• DATA
------------------------------------

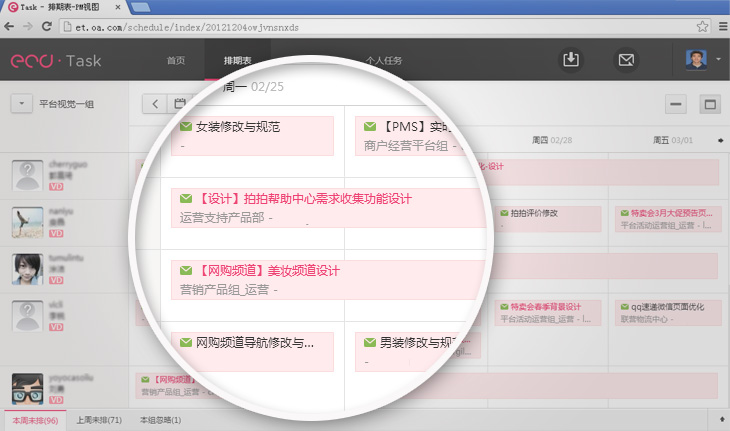Go to previous week arrow button
Screen dimensions: 730x431
tap(155, 103)
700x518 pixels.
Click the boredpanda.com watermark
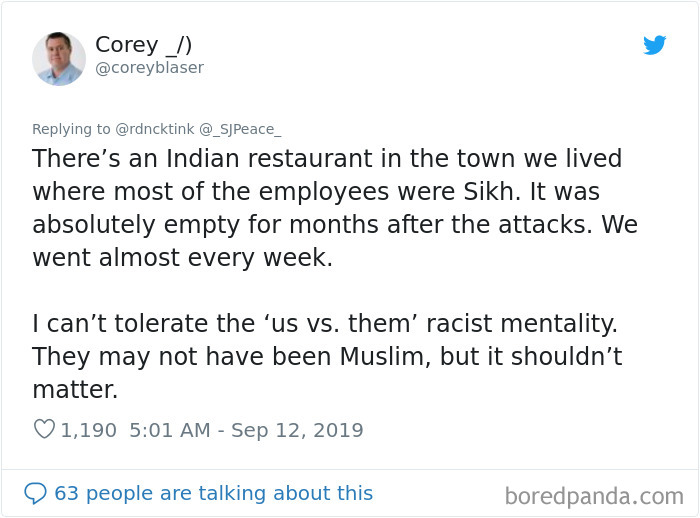(594, 496)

------------------------------------

• YOUR ASSIGNMENT
In the answer, the lines from the one containing "700x518 pixels." to the end of the records above must be written out exactly, both ends included; the pictures must not appear.

• RESULT OF THE EXERCISE
700x518 pixels.
Click the boredpanda.com watermark
(594, 496)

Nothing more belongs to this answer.